■ TASK OBJECTIVE:
Find the lines below holding the word "date" and copy each of them.

(EXTRACTED ENTRIES Opens)

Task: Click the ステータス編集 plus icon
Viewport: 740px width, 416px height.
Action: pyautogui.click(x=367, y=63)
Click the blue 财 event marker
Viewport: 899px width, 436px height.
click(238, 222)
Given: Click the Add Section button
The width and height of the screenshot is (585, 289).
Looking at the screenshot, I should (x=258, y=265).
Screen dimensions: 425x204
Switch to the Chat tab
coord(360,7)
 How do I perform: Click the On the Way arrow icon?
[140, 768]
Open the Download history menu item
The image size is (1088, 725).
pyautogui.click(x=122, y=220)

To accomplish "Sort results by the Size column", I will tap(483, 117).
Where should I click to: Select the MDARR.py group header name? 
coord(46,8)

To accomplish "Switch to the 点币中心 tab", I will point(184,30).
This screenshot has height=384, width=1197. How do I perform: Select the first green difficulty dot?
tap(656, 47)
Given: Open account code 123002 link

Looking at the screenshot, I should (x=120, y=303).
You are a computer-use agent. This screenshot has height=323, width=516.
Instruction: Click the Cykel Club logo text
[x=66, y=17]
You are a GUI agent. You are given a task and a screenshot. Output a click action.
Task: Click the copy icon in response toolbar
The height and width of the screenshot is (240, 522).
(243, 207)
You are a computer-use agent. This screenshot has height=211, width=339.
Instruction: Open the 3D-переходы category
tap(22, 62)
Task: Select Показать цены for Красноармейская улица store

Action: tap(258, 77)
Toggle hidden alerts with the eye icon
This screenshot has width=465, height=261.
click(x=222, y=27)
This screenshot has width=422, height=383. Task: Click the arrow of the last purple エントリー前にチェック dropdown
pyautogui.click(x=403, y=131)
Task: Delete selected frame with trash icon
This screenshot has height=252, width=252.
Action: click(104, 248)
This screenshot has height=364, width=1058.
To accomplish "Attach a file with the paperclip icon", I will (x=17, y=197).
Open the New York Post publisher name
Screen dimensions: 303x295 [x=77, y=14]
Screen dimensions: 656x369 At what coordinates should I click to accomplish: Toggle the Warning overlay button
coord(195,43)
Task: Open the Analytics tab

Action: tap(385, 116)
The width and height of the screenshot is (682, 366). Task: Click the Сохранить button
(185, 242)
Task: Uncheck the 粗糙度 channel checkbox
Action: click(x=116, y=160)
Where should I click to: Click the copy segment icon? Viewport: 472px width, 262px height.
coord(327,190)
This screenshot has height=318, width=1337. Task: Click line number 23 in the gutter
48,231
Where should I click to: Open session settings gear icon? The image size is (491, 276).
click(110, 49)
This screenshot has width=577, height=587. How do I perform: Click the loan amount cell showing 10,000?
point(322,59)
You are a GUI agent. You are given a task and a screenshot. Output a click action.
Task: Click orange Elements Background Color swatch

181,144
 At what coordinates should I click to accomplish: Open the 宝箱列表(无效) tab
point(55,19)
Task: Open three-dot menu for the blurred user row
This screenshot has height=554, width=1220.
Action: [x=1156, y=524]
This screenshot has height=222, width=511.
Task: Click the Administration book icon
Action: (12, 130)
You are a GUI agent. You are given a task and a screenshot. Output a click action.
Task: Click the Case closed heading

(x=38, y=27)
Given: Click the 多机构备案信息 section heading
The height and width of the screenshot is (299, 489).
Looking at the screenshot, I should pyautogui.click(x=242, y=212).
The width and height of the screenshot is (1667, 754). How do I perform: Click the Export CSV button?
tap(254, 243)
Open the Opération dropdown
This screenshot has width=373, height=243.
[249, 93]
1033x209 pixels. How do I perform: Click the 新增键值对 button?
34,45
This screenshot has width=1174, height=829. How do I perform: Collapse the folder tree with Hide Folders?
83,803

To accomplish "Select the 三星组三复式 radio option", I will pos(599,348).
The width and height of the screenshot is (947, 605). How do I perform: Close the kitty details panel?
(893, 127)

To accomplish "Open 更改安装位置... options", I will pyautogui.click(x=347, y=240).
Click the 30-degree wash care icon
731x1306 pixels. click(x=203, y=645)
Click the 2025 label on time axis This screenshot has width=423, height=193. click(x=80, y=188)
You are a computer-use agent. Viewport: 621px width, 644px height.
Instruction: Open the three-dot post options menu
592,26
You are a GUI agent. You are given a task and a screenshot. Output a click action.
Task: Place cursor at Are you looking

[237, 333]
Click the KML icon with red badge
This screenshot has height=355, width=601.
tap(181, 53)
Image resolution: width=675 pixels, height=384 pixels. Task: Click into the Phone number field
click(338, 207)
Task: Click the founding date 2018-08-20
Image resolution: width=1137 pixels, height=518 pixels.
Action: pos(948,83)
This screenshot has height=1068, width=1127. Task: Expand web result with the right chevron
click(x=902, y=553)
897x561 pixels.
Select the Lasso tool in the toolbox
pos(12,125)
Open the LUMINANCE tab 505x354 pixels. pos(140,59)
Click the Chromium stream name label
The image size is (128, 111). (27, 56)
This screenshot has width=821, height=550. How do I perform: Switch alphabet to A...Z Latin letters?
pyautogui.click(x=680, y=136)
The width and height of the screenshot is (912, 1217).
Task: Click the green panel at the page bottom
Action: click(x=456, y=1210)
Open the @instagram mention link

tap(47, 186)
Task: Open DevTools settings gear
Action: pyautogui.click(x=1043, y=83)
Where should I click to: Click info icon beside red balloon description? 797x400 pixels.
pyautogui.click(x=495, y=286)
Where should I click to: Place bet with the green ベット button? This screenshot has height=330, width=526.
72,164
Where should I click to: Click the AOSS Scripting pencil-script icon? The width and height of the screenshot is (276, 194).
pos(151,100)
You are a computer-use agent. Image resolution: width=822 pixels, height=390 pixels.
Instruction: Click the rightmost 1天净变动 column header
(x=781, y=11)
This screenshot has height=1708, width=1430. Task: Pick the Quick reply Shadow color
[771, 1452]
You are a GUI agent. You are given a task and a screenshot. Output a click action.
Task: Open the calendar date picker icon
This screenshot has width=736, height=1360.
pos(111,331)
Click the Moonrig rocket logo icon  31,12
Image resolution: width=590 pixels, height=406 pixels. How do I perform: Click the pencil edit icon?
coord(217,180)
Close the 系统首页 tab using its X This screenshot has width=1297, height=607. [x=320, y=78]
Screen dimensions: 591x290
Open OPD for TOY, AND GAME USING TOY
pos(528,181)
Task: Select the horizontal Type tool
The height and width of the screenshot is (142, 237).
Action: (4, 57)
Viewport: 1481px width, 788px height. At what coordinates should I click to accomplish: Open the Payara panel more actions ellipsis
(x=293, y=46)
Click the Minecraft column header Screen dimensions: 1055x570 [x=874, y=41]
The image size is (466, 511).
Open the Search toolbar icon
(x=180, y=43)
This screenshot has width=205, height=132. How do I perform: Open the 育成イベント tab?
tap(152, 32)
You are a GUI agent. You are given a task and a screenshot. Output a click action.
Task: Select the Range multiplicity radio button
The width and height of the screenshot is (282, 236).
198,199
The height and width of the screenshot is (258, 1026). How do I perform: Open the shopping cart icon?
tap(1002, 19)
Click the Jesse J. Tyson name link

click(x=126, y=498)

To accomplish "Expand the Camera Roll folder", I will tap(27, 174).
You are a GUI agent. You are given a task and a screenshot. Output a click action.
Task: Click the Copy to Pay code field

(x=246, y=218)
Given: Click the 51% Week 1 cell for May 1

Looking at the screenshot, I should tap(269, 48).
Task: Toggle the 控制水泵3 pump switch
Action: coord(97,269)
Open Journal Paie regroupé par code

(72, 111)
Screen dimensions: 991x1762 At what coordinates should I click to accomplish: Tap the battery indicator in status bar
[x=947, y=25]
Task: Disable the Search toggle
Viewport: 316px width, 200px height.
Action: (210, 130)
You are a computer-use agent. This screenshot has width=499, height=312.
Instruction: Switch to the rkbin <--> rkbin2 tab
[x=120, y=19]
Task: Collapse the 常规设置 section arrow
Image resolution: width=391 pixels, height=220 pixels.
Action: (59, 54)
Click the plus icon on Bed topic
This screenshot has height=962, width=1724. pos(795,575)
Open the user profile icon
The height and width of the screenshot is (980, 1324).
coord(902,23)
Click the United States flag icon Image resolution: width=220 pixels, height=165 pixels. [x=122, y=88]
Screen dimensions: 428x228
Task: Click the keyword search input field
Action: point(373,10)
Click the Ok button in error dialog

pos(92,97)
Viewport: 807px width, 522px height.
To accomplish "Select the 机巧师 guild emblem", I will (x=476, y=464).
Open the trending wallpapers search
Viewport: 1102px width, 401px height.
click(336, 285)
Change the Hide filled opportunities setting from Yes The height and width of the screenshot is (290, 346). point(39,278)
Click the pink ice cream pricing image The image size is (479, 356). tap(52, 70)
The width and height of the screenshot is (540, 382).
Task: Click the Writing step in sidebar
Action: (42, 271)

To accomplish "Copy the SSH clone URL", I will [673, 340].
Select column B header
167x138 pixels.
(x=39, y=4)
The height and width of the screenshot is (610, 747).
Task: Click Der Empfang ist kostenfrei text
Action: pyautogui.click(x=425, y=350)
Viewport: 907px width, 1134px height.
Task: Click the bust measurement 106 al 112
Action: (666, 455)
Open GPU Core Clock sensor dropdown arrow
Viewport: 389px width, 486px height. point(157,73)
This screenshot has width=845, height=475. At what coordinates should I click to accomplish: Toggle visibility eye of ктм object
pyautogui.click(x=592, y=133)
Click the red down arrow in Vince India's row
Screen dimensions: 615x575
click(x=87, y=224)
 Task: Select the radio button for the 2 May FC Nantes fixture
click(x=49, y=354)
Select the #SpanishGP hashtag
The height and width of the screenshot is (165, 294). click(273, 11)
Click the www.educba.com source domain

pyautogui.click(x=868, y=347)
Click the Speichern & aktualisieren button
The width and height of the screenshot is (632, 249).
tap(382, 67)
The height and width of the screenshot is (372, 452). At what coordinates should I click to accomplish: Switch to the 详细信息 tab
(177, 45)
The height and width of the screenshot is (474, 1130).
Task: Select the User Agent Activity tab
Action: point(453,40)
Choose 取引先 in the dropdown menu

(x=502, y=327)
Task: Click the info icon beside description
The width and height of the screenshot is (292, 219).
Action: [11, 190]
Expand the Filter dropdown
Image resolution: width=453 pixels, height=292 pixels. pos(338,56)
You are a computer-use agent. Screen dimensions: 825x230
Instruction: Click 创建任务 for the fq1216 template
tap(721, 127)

(EXTRACTED ENTRIES Closes)

■ EXERCISE OUTPUT:
Task: Click the founding date 2018-08-20
Task: Open the calendar date picker icon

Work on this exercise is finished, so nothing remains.